■ **Gestellte Aufgabe**:
Beantworte anhand des Textauszugs kurz diese Fragen:
1. Wie viele Jahre hörte Sarah nach dem Verschwinden der Leach nichts mehr von ihnen?
2. Was ist auf dem Rücken der in Dartmoor gefundenen Leiche eingeritzt?
3. Was kann man laut Textauszug mit dem Kompass tun?

■ **Textauszug**:
-------

Als
Kinder waren Archibald Leach uns Sarah Goldberg miteinander befreundet. Die
Leach' waren eine der wenigen Familien, welche die jüdischen, etwas
verschrobenen Goldbergs akzeptiert haben. Dann verschwanden die Leach und
sechzehn Jahre hörte Sarah nichts mehr von ihnen. Bis Archibald Leach plötzlich
vor ihrer Tür steht und sie um Mithilfe bei einigen Nachforschungen bittet. Die
junge Frau hat mittlerweile die Werkstatt ihres Vaters übernommen. Sie hat sein
handwerkliches Geschick geerbt und kann an mechanischen Geräten fast Wunder
wirken.
Sarah
ist eine unabhängige, resolute und sehr emanzipierte Frau, die es schwer hat,
in der bigotten, englischen Gesellschaft Fuß zu fassen. Nur zu gerne
unterstützt sie ihren ehemaligen Freund aus der Jugend bei seinen Nachforschungen
und begleitet ihn auf seinen Reisen.
Ihr
erstes Ziel ist dieses Mal Dartmoor. Dort wurde eine Leiche gefunden, auf deren
Rücken der Name Archibald Leach eingeritzt ist. Die Leiche befindet sich in
einer sehr merkwürdigen Verfassung, einer Mutation zwischen Mensch und Wolf. Es
handelt sich aber nicht um einen Werwolf. Der Tote ist ein verschwundener
Wächter des berüchtigten Zuchthauses Dartmor, der vor einigen Tagen noch lebend
gesehen wurde.
Wie
also kann es sein, dass dieser Mann wenige Tage später als Mischwesen in einem
Wald auftaucht und Reisende überfällt?
Sarah und Archibald begeben sich nach Dartmor
und dies ist der Beginn einer unglaublichen Ermittlung, welche die beiden
Freunde rund um den Globus führt. Der Marquis Lazare Ogier de Mortematre, ein Erzschurke, möchte nichts anderes, als die Weltherrschaft an sich reißen. In Dartmor beginnt er mit seinen grausamen Experimenten an Menschen und der Tote diente lediglich als Lockvogel für Archibald Leach. Mortemarte möchte dem jungen Mann seinen "horriblen Unschärfekompass des relativen Bösen" entwenden. Mit diesem Kompass kann man die Aetherkraft von toten Wesen sammeln und beeinflussen und gewinnt unermessliche Macht.

-------

■ **Liste zum Auffinden angezeigter Inhalte**:
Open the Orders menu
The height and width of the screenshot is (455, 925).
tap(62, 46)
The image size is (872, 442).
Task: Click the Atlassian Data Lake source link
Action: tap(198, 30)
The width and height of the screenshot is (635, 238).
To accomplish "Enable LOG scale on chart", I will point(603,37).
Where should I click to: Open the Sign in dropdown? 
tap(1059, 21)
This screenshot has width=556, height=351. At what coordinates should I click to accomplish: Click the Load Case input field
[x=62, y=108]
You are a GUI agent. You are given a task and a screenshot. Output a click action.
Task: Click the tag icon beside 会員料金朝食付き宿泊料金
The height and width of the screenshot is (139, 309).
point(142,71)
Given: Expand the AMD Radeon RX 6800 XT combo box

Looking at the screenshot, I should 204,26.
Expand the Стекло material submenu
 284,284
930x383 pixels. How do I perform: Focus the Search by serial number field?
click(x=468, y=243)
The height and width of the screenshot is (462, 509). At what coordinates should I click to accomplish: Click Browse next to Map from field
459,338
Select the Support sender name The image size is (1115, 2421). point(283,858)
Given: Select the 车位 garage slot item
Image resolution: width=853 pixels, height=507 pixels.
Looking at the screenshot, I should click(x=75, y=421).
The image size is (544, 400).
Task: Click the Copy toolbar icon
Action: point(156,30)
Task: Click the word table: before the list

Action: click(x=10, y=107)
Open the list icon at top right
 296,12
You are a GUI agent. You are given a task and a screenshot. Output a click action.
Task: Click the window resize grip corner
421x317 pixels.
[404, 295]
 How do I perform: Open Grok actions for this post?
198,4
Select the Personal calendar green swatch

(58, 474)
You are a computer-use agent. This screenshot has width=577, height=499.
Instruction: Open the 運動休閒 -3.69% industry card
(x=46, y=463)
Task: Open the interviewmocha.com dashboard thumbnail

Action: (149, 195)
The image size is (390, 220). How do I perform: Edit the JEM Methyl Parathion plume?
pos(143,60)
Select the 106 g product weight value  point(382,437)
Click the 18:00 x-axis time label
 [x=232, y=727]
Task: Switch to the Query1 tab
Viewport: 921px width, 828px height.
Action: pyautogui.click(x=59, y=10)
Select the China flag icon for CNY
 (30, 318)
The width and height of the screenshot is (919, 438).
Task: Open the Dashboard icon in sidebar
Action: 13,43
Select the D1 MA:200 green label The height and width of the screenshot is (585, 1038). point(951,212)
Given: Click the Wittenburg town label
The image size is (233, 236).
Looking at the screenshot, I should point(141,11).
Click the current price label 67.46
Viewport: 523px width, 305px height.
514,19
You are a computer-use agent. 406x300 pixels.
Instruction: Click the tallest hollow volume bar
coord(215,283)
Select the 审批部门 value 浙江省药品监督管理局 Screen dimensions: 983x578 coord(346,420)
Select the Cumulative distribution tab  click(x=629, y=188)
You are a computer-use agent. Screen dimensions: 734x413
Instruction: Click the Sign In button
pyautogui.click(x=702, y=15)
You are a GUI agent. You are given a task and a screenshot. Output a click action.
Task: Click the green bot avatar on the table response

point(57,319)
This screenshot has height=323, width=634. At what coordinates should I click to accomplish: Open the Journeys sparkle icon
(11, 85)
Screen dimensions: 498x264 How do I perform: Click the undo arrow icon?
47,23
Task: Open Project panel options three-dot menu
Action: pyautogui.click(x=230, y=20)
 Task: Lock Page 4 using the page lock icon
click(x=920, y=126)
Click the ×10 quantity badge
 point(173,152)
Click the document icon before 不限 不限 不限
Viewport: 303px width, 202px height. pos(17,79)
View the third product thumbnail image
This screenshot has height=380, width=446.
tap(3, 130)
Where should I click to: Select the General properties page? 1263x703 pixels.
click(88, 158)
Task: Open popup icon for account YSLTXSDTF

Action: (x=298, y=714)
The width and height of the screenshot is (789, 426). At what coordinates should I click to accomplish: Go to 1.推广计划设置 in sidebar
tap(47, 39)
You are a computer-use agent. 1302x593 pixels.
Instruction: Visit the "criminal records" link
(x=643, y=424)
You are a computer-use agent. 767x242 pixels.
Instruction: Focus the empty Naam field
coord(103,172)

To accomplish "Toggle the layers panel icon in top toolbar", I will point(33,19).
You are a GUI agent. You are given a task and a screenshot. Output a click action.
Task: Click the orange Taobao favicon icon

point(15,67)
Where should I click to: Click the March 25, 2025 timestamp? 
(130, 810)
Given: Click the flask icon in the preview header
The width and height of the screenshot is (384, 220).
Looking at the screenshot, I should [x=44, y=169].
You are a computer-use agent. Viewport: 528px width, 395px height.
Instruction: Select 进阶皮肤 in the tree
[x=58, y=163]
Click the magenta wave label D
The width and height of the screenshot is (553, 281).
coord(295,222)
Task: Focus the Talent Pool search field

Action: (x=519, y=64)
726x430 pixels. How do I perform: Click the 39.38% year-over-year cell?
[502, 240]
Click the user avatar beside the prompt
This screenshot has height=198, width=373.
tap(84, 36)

-------

■ **Vollständige Antwort**:
1. Sechzehn Jahre.
2. Der Name Archibald Leach.
3. Man kann damit die Aetherkraft von toten Wesen sammeln und beeinflussen und gewinnt so unermessliche Macht.